This weekend’s Gardening Scotland at the Royal Highland Show Ground near Edinburgh is a must for gardeners. Here we can find new ideas and plants to reboot our gardens.
The show gardens can be inspirational, and demonstrate how so much can be successfully crammed into a postage stamp. Gently curving paths – even a roped bridge used by the Chinese Hillside exhibit – are often used to create the illusion of a larger area.
As ever, the gardens cover several different themes. For me, tranquility and peaceful relaxation, grow your own and the plastics crisis are especially interesting. Research is published almost daily to show the therapeutic and health-giving effect of green in all its shades. The Garden Retreat highlights this and uses the silvery grey Caithness stone as a backdrop. And water can be calming and absorbing, as ‘Living Landscape’ shows.
Sadly, though, the show is all about ornamentals. The satisfaction and health benefits of grow your own get hardly a mention anywhere. Even the RHS ‘Green Walls’ workshops miss a trick by concentrating on ornamentals for a restricted space. Only the traditional square metre garden is on message.
Good on Dundee and Angus College. They illustrate the horrendous damage discarded plastics can do to our oceans. They cleverly use plastic washed up on Scottish beaches to build a thriving coral reef and sunken ship. We’re alerted to the crying need to do something to solve the problem ourselves.
We can contribute as gardeners, and individuals generally, through finding alternatives to plastic, recycling whenever possible, following government initiatives and benefiting from innovative research on algal bioplastic.
Design ideas for the garden are invaluable, but the pull of plants is what the show is mainly about. There’s the widest choice available in one place this weekend.

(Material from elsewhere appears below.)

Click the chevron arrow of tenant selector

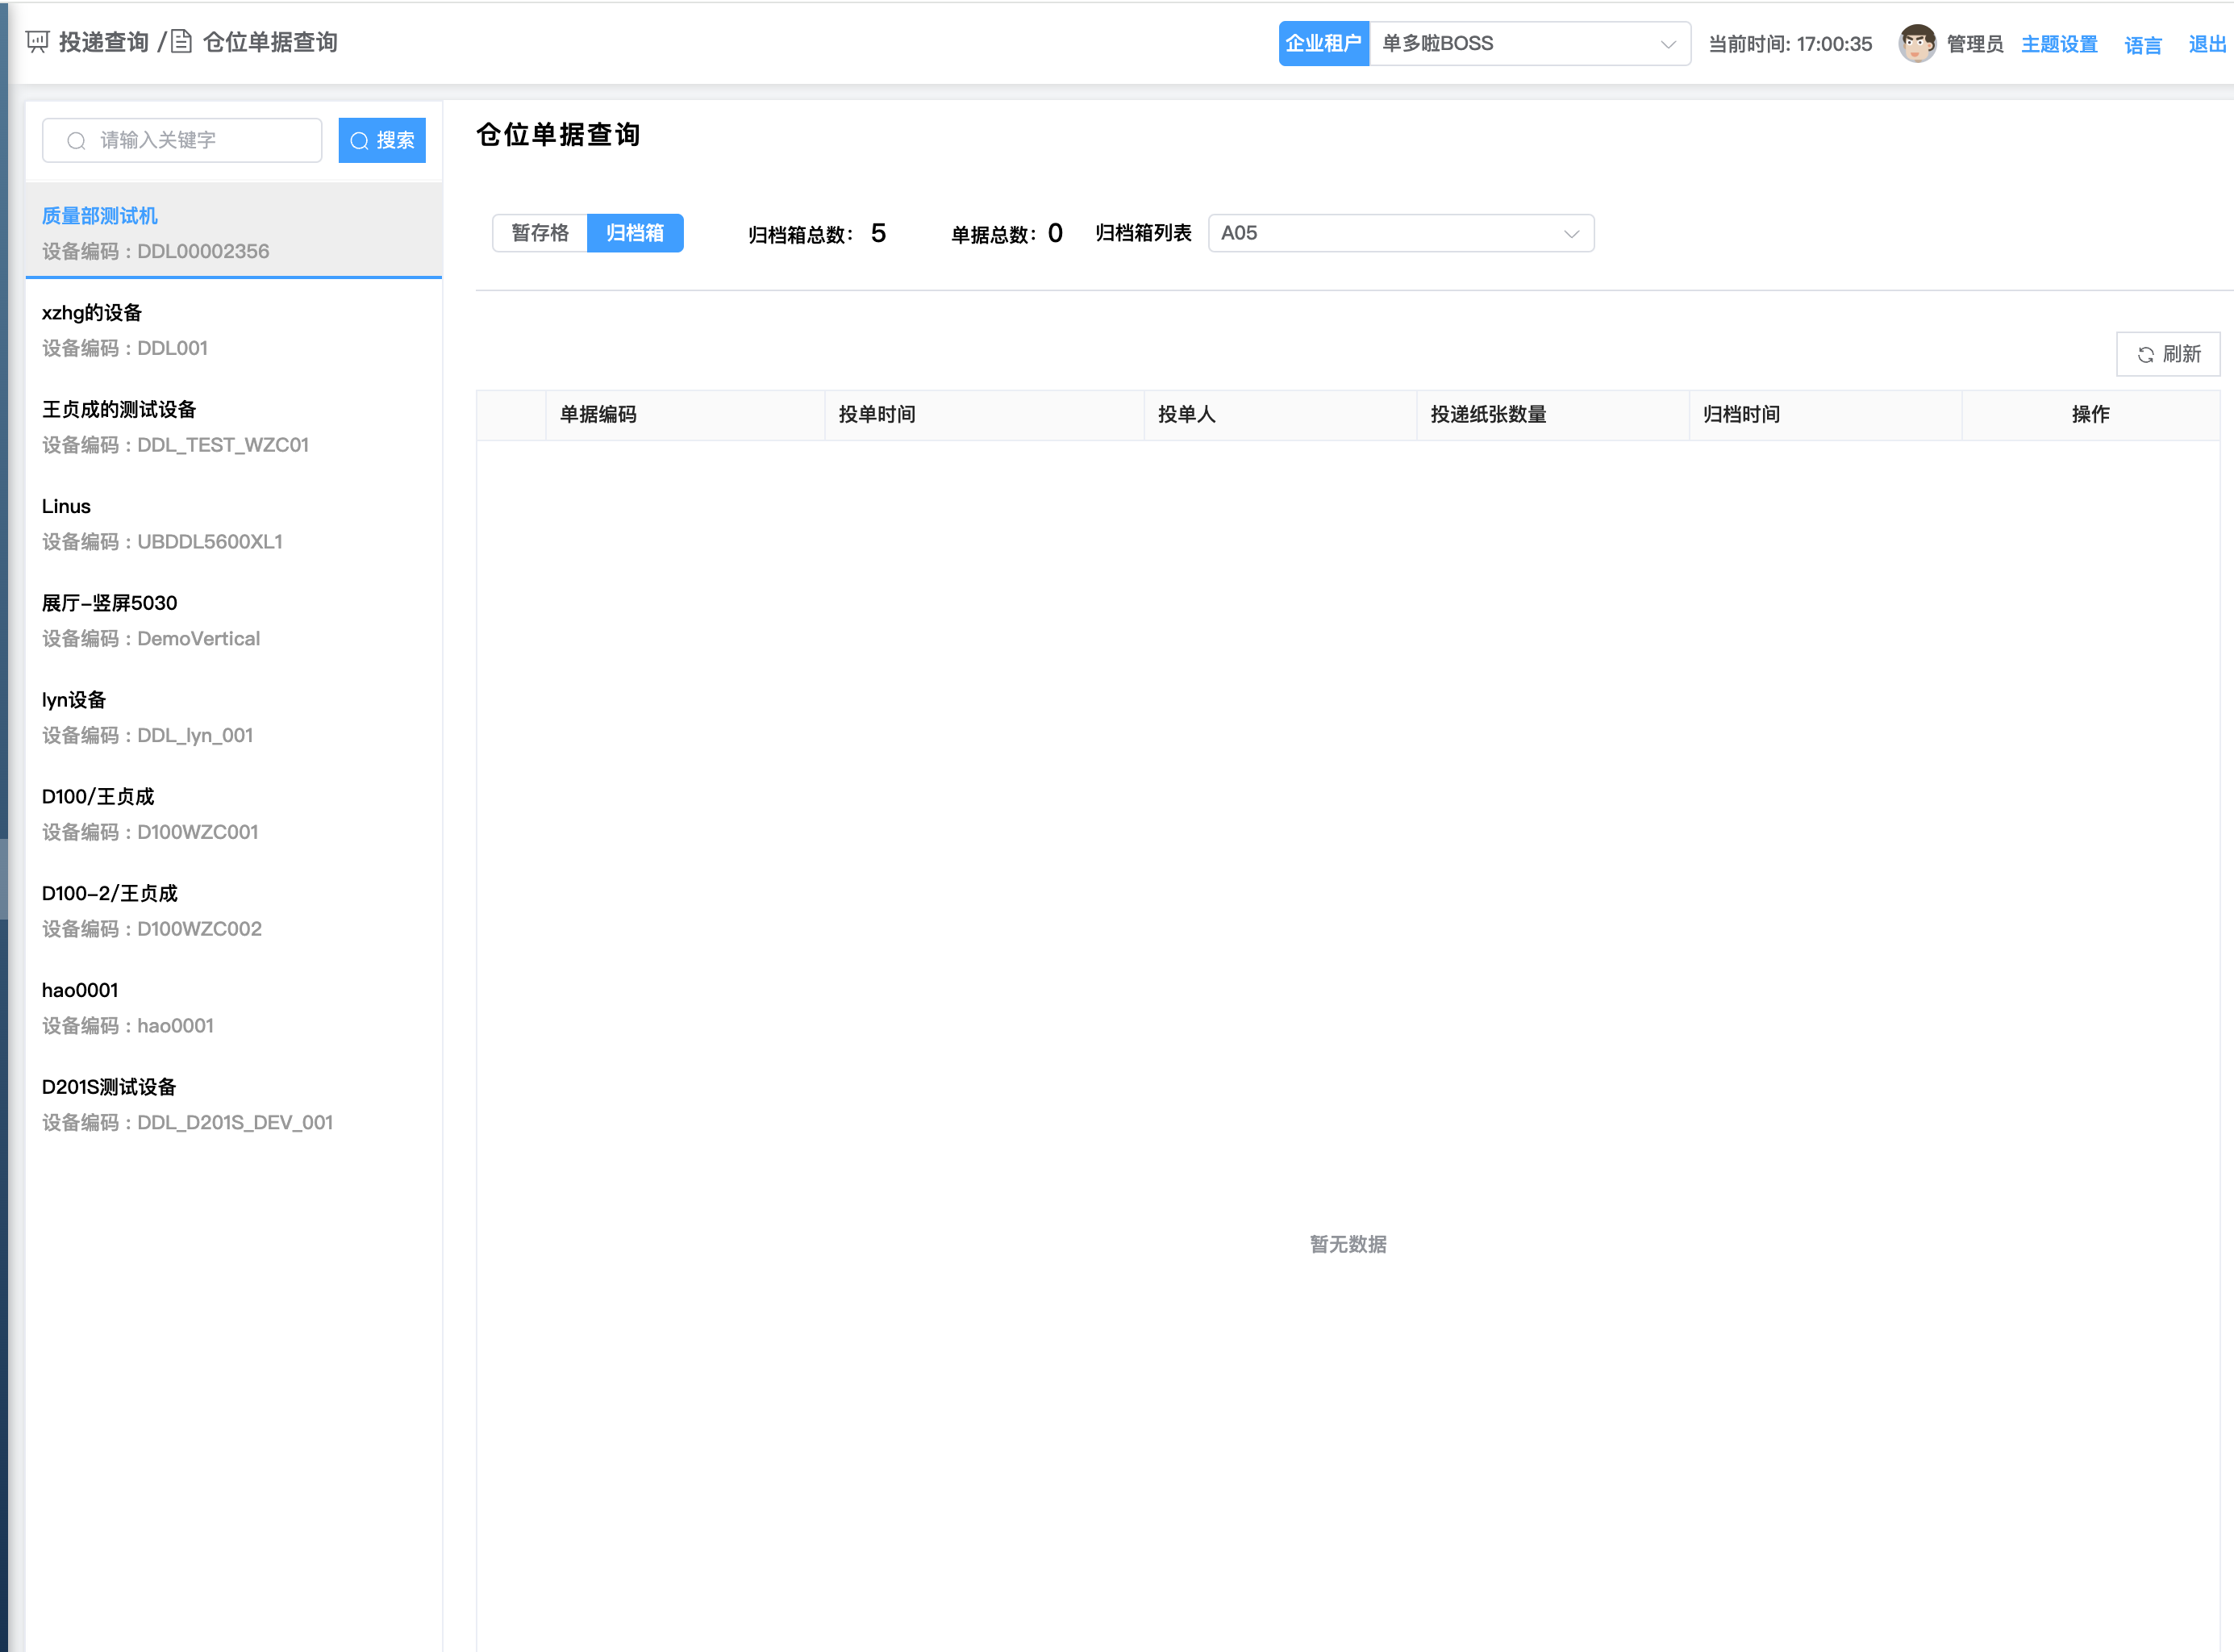click(1667, 44)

Specialists can meet fellow enthusiasts on bonsais, begonias, cacti or carnivorous plants or whatever.
But there’s plenty more for lesser mortals like me. Why do I always come home with more plants than I’ve room for?
You’ll find all the popular varieties as well as some hidden gems. Well-established Scottish nurseries, Macplants, Glendoick Gardens and Kevock Garden Plants are always worth a visit, as are less well-known growers such as CC Plants from Perthshire.
Whenever possible, I like to buy from Scottish nurseries, as they’re likely to sell specimens that are usually hardy enough for our climate. Plants, Shoots and Leaves from Haddington have a wide range of epimediums and persicarias. And I’ll be keen to see their hardy geraniums as they’re one of the few plants my ducks find unpalatable.
My flock would happily crush my irises under web, but I’ll place them in a protected part of the garden and will be sure to visit Holmes Farm Plants from Ayrshire to check out their range. I’ll also have a look at their salvias. I’ve been developing a little fern bed in a wetter more shady spot, so will drop in to Hartside Nursery Garden from Cumbria to see if I can find any suitable hardy ferns. Then there’s that alpine bed, and I’ll always find space for an unusual primula. Hartside are a treasure trove for the more unusual.
But I will have to rove much further south to get replacements for some of my favourite dianthus that succumbed to last year’s winter, even in a sheltered place. So I’ll see what High Park Nursery from Southport and Cornwall’s Calamazag Plant Nursery have to offer.
Plant of the week
Iris ‘Jane Philips’. The delicately ruffled petals in the clearest blue are scented and bring a patch of summer sky to your garden.